1. Come in under the radar
"Building a brand is a roll-out process, not a drop everywhere in the world at one time. Do you know what the best selling imported beer is in the United States? It's Corona. Who would expect a beer from Mexico to be popular? The fact is it's a terrific beer. But they didn't just come to the U.S. and put it everywhere. They went to the cities with a Mexican population -- Los Angeles, Chicago, New York -- and then they put it in restaurants and stores there. The key to brand-building is to have something good that you roll-out in a very intelligent way. Maybe even invisibly for a while because you want to be under the radar screen of competitors."
2. Know your customer
"There are still too many CEOs who identify marketing with selling and advertising. But marketing has evolved to be not only product centered but customer centered. We are saying you've got to understand and choose the customers you want to serve. Don't just go after everyone. Define the target market carefully through segmentation and then really position yourself as different and as superior to that target market. Don't go into that target market if you're not superior.

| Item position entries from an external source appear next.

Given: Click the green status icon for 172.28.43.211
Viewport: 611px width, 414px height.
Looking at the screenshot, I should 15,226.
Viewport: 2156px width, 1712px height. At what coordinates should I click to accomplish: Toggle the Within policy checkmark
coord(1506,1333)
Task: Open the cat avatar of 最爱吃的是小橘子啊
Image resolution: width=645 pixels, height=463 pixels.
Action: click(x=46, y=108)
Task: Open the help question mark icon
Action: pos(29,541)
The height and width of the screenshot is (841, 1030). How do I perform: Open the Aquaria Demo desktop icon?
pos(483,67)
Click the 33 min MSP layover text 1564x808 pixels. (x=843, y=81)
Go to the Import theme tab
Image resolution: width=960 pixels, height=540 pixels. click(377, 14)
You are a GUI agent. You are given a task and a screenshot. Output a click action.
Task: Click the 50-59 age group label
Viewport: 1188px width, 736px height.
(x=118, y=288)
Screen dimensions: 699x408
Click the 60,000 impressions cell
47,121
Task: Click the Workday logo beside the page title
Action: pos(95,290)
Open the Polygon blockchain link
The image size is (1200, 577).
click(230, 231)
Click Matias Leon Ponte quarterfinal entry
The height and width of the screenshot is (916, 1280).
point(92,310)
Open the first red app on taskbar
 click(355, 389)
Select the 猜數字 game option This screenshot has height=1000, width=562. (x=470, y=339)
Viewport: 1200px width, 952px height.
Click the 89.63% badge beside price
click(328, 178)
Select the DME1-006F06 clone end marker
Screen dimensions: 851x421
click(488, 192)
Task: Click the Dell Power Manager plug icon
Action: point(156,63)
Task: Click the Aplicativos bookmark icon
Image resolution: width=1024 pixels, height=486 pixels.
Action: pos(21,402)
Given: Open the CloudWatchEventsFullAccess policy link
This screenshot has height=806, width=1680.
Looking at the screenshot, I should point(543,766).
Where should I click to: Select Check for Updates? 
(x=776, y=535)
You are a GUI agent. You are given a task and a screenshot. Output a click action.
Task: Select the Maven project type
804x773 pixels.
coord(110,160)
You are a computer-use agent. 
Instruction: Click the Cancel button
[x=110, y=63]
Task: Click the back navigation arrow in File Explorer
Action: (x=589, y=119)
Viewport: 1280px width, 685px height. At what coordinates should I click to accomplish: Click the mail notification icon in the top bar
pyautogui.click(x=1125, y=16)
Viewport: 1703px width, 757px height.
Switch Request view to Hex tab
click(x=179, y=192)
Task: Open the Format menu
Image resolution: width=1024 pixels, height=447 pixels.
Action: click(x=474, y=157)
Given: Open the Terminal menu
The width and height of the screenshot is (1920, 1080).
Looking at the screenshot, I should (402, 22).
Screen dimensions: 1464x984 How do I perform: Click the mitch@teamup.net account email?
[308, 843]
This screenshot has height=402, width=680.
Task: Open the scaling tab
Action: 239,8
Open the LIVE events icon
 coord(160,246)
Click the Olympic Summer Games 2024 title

"We are trying to make the case that it's much more important for a company to be customer-centric than product-centric. The same customer you have for product X, may be available for product Y and Z and so on. And you won't know that if you have separate product managers, each only concerned with selling his or her product."
3. Own your branding
"We are not in a state of competition anymore; we're in a state of hyper-competition. So people are desperately looking for handles -- functional features, emotional appeals -- that will draw people to their product. We should think of owning a word or a phrase that helps to build customer retention and loyalty. Look at how we buy the Mercedes because it's the best engineered car. We buy a BMW because it's the best driving performance. We buy the Volvo because it's the safest automobile. A lot of these companies lose that edge too, but they don't lose the impression."
4. Stay ahead of the competition
"The worst thing is that if something works, your competitors are going to clone it and before you know it anything that you had as a differentiator is imitated by the others. So you're in the business of constant innovation. Constantly asking yourself, 'Three years from now, what will our differentiator be?'
"I had the CEO of a large company approach me and ask me to sign a copy of my book, which I always do, but this was a first edition from 1967. I looked at the book and I said I won't sign it. 'Why not?' he asked. I said, 'That book is from before there was the Internet. It has very little on branding, so I think it's useless.' At which point he said to me, 'Are you trying to sell me a new copy?' And I said, 'Yes, but it's not for my benefit-- I don't need the money." Markets change, so marketing has to change."
5. Make it an experience
"Once in a while we find someone having a whole new approach to a mature market. Starbucks is a very good example where coffee is coffee but they decided to sell it differently, put a higher price, make it good-tasting and make it an experience rather than just some coffee. In fact, I've heard that if Starbucks closed its shops, a lot of people would go crazy. They are in such a habit of going to the Starbucks before work, taking the coffee, and they'd become desperate otherwise.
"There's a big movement to say, 'we're not just adding services to our business and our product, we're actually trying to design an experience.' You'll see that language being used. We're in the experience design business."